Когда б на земле – не в мираже! –
Он цвел – этот шепчущий сад!
Стал воздух бы мягок и влажен
И яблонь лился аромат. [3, т. III, с. 149]
Другой фантастический пейзаж явлен через сновидческую картину – «Явились джунгли нынче мне во сне…» (пер. Ю. Нейман), где в подразумеваемой флористической ситуации активизирована фауна – обезьяны и львы как апология человеческого существования в антитезе.
В интересующем нас ракурсе мотив дерева-спасителя на войне есть у Давида Кугультинова, Михаила Хонинова, Морхаджи Нармаева, участников Великой Отечественной войны. Если одному такое дерево вспоминается при виде яблони в своем саду, хотя само дерево так и не названо, то для двух других такова именно береза.
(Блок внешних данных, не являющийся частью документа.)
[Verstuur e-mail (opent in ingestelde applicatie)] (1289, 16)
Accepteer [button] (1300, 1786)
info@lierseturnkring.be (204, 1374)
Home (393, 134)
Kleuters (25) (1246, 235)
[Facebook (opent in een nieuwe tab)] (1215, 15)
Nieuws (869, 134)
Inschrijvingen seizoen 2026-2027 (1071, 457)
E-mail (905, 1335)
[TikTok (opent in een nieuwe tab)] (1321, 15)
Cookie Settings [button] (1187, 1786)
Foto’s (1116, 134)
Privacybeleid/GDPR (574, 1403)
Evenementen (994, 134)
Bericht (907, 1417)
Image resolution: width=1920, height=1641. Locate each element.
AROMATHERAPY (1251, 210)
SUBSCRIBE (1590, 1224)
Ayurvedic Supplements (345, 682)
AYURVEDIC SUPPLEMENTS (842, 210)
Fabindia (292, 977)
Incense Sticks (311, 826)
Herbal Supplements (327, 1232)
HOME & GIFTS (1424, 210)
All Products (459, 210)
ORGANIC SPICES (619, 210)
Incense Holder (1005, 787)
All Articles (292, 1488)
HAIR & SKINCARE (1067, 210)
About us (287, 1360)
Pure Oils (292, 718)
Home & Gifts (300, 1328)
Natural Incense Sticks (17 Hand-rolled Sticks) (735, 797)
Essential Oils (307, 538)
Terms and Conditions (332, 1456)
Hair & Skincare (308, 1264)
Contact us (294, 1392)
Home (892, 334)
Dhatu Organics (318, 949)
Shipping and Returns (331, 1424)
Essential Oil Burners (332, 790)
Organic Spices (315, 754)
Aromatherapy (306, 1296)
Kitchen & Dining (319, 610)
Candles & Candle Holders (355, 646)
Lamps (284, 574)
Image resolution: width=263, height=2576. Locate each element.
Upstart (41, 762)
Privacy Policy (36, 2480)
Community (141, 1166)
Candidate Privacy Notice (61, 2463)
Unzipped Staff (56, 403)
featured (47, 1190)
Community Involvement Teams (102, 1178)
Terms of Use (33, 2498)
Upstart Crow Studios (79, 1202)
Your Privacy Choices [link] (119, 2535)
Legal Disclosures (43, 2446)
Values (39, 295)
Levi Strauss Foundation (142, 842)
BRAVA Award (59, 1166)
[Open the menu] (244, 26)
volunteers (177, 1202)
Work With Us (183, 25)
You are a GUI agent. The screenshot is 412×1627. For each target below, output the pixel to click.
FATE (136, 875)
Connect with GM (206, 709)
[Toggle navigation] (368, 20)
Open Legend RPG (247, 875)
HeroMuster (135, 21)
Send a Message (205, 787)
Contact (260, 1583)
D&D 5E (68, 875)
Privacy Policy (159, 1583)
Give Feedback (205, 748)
По Эпштейну, национальный символ природы использован русскими поэтами 84 раза (Есенин, Фет, Клюев, Вознесенский, Огарев), яблоня – 15 (Северянин, Исаковский, Есенин) [2, с. 339].
В небольшой по объему военной лирике Д. Кугультинова (1941-1945) редки упоминания деревьев. Лишь в указанном уже нами стихотворении «Над колыбелью мальчика» (1943, пер. А. Голембы) образ плодовых деревьев украинского сада замкнут кольцевой композицией:
К деревьям, к грушам, зноем опаленным,
Привязываем мы коней своих,
А там, вдали, за блеклым небосклоном,
Жестокий бой доселе не утих. [3, т. I, с. 32, 34]
Груши, опаленные зноем, – это и сезонный ориентир (лето), это и метафора в контексте (груши, опаленные войной): солдаты вошли в освобожденное вчера село. Пожелание лирического героя незнакомому младенцу («Расти. / Толстей и крепни, / Шустр и звонок. / Ты, рыженький, ты, жизнь земли моей») есть в проекции своей обращение к архетипу мирового древа как древа жизни человечества.
Как известно, Д. Кугультинов был военным корреспондентом газеты 252-й стрелковой Краснознаменной Харьковской дивизии на Украине, выезжал к местам боевых действий, мог наблюдать различные сцены поведения человека в экстремальных ситуациях, слышать солдатские рассказы. Все это затем так или иначе отразилось в его публицистике, воспоминаниях, фронтовой лирике, о чем писали исследователи [4].
Размышление о человеческой памяти открывает стихотворение «Неуловимы памяти законы…» (1972, пер. Ю. Нейман).
Простая работа в саду – подрезка веток деревьев – обыденна в своей повторяемости. Но на то и неуловимые законы памяти, «и человеку трудно их постичь», – констатирует поэт, что неожиданно срабатывают особые механизмы, которые вызывают к памяти картины далекого прошлого. Из военной молодости.
К могучей яблоне, слегка склоненной,
Я подошел, чтоб ветки ей подстричь,
С большими ножницами наготове…
Взглянул…И тут же замер, обомлев.
И сердце облилось внезапно кровью…[3, т. II, с. 100]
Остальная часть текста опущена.